The bleeding disorder-specific corporate reputation results are in, and Sobi has landed the top spot.
That’s according to PatientView’s annual corporate reputation survey (PDF) for 2025/2026, which drew its results after polling 65 bleeding disorder patient groups across 31 countries between December 2025 and March 2026. Respondents were asked to weigh nine bleeding disorder companies across several different factors to determine which have the highest reputation between Bayer, BioMarin, CSL Behring, Novo Nordisk, Pfizer, Sanofi, Sobi, Takeda and Roche and its subsidiaries Genentech and Chugai Pharmaceutical.
The top three showed no difference between the two categories PatientView uses to differentiate companies that respondents have worked with firsthand or companies that respondents are familiar with. For both categories, Sobi topped the list at No. 1, while Roche/Genentech/Chugai came in second and Novo took third.
Although they didn’t make the top three this year, two companies still notably climbed the ranks in Sanofi and CSL Behring. Sanofi took the crown for the fastest-rising company in the group of drugmakers respondents were familiar with, zooming up two places from its last ranking. CSL Behring, meanwhile, jumped up a spot when ranked by respondents who have experience working with the company.
The bleeding disorder patient groups, which together supported 204,000 patients over the last year, made their picks based on a wide set of indicators of corporate reputation, including safety, pricing transparency, equitable access and integrity. Over the past five years since PatientView’s 2021/2022 survey, the patient groups view of the corporate reputation of the pharma industry as a whole has declined.
Specific areas in which the industry weakened over that timeframe, according to the respondents, lay in access to medicines, services ‘beyond the pill’, patient engagement in R&D and the provision of patient information.

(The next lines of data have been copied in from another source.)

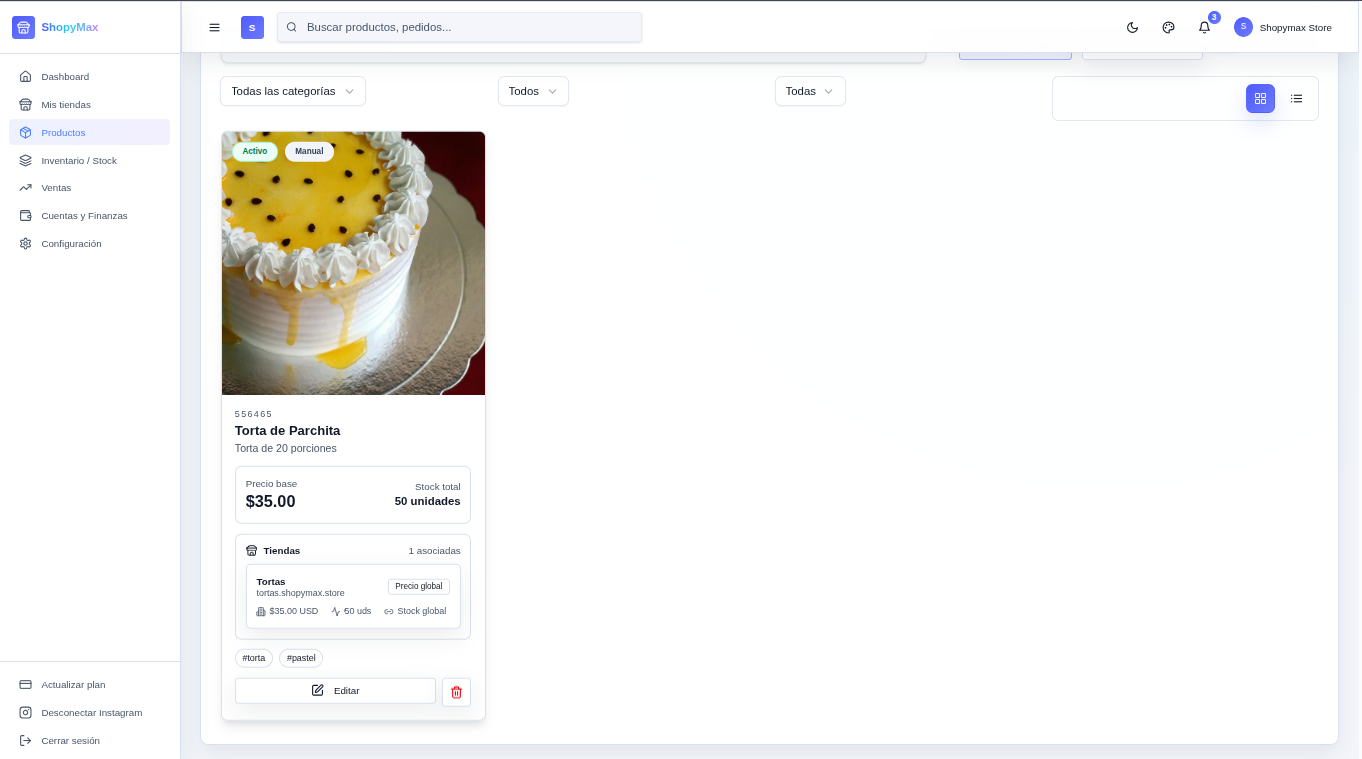The width and height of the screenshot is (1362, 759).
Task: Switch to grid view layout
Action: [1260, 98]
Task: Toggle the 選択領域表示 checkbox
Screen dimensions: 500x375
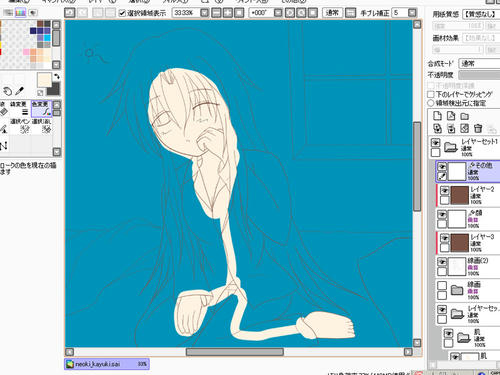Action: click(x=122, y=13)
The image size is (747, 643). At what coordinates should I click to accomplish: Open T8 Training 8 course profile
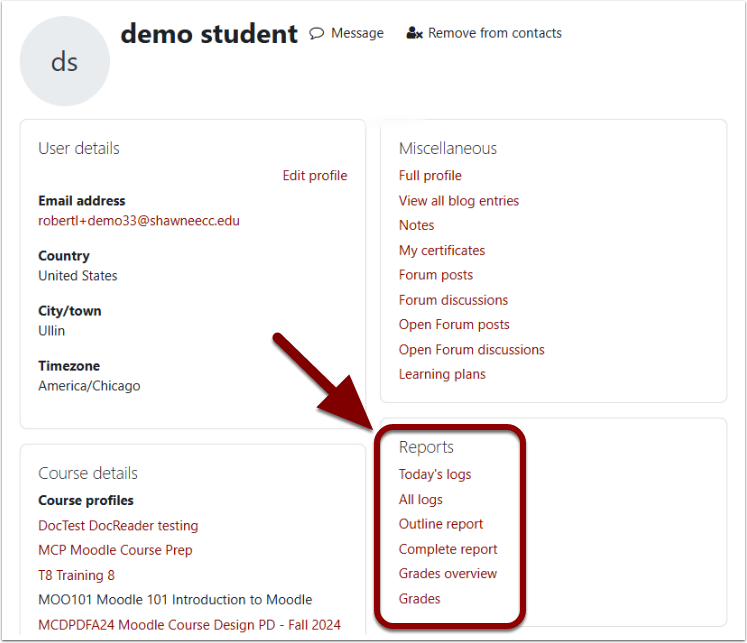pyautogui.click(x=76, y=576)
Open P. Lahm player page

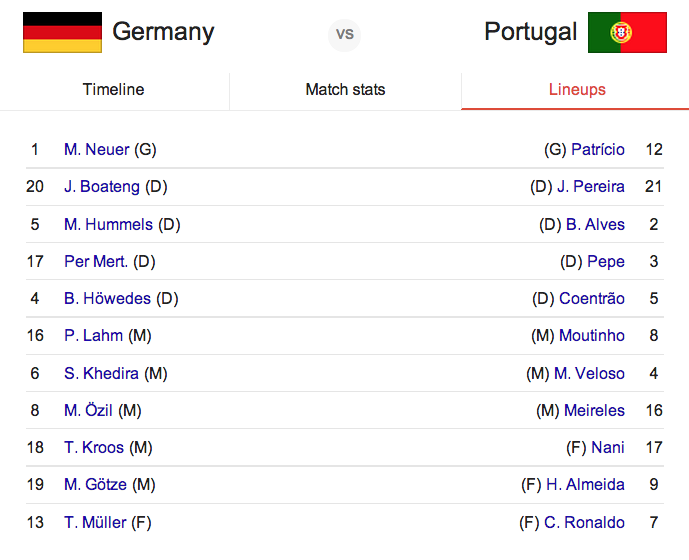click(93, 336)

However, the patient groups also reported boosts in transparency in clinical data, innovation ability, commitment to patient safety and more, while “slight” increases were perceived in fair pricing policies, price transparency and products of benefit to patients with bleeding disorders.
“Our needs regarding our entire population have not been met yet, although we have preventative treatment for all patients through the Unified Health System/SUS [Sistema Único de Saúde, the National Health System of Brazil],” one bleeding disorders patient group out of Brazil commented in PatientView’s press release.
Sobi and Roche’s corporate reputations have earned high marks as of late, with Sobi nabbing the top spot for overall corporate reputation in rare disease in 2024. In that report, Roche took second place under Sobi as ranked by 518 rare disease patient groups. Roche also claimed the No. 1 spot when it comes to cancer rankings in a recent PatientView report released last week.
Swedish pharma Sobi’s biggest drug sector is hematology, where it markets a number of bleeding disorder drugs including Sanofi-partnered Altuviiio and Eloctate, both of which treat hemophilia A. Roche, for its part, sells hemophilia A mainstay Hemlibra, which remains a top growth driver for the company.